-- Start of Selected text --

← All jobs

Gazai

Infrastructure Engineer

Company
Gazai
Location
Tokyo (Shibuya) / Taipei · Hybrid
Type
Full-time

Salary: Salary isn't listed publicly — we'll share the details once we've confirmed your profile is a genuine fit for the role.

Apply for this role Posted Jul 1, 2026

Focus: Cloud Infrastructure · IaC · CI/CD · Observability · Reliability Languages: Mandarin (day-to-day); business-level English (technical reading/writing)

About the role

We are looking for an Infrastructure Engineer who is excited about building reliable, scalable systems that support fast-moving AI products. You will own the infrastructure behind Anini and gazai.ai, with a focus on reliability, cost efficiency, and developer velocity — working closely with Tokyo HQ and staying at the forefront of AI product trends.

Responsibilities

  • Own cloud infrastructure and IaC: Terraform, environments, and day-to-day operations across our stack (AWS/GCP, Kubernetes/ArgoCD, databases)
  • Improve developer velocity and delivery: CI/CD optimization (caching, concurrency, reusable workflows), release reliability, and cloud cost efficiency
  • Build and maintain production observability (monitoring, alerting, logs, tracing) and use it to drive performance and scalability work (latency, worker capacity, DB connection limits, load testing)

-- End of Selected text --

▶ **Your task**:
Continue the Infrastructure Engineer job posting above from its last line.

-- Start of Information shown --

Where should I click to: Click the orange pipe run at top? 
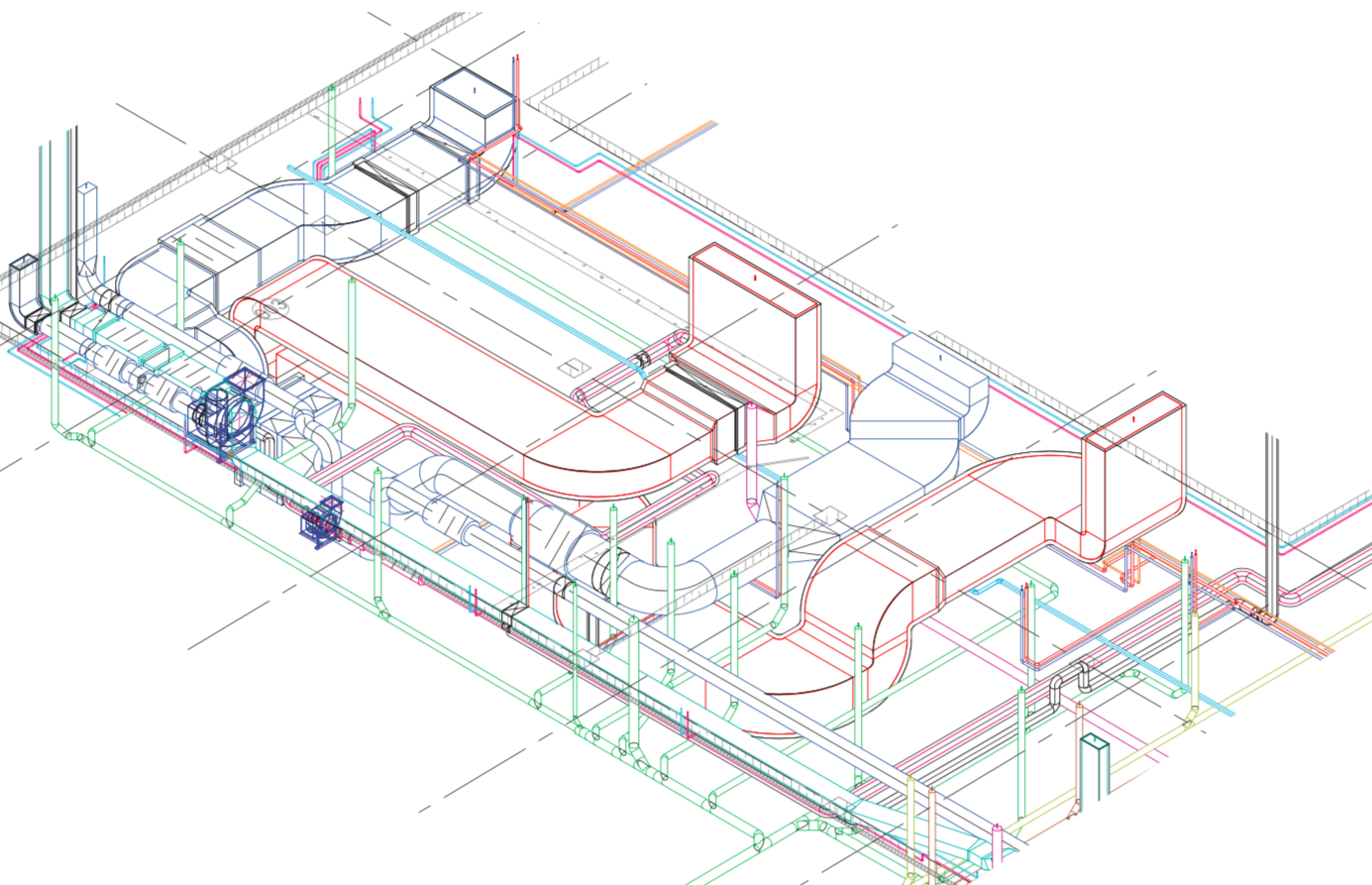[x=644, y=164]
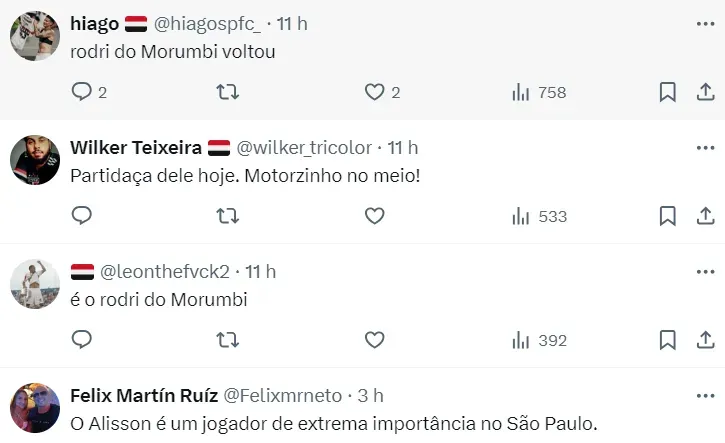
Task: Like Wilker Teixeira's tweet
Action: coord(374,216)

-- End of Information shown --

▶ **Exercise result**:
  • Improve reliability and correctness of production systems: incident response, root-cause analysis, postmortems, and pragmatic data verification checks such as quota and audit consistency
  • Own production incident response for infrastructure-related issues: rapid triage, mitigation, and postmortems with clear follow-ups
  • Improve developer experience for local and staging environments (e.g. Docker Compose-based local env, environment parity, safe debug tooling)
  • Maintain internal runbooks and setup documentation so the team can operate confidently across access, dashboards, and common debugging workflows

Qualifications

  • 5+ years of experience in infrastructure, DevOps, SRE, or platform engineering roles
  • Hands-on experience shipping changes safely to production
  • Strong fundamentals in Linux, networking, and cloud systems (AWS and/or GCP)
  • Experience operating containerized workloads (Kubernetes preferred) and continuous delivery tooling (e.g. ArgoCD)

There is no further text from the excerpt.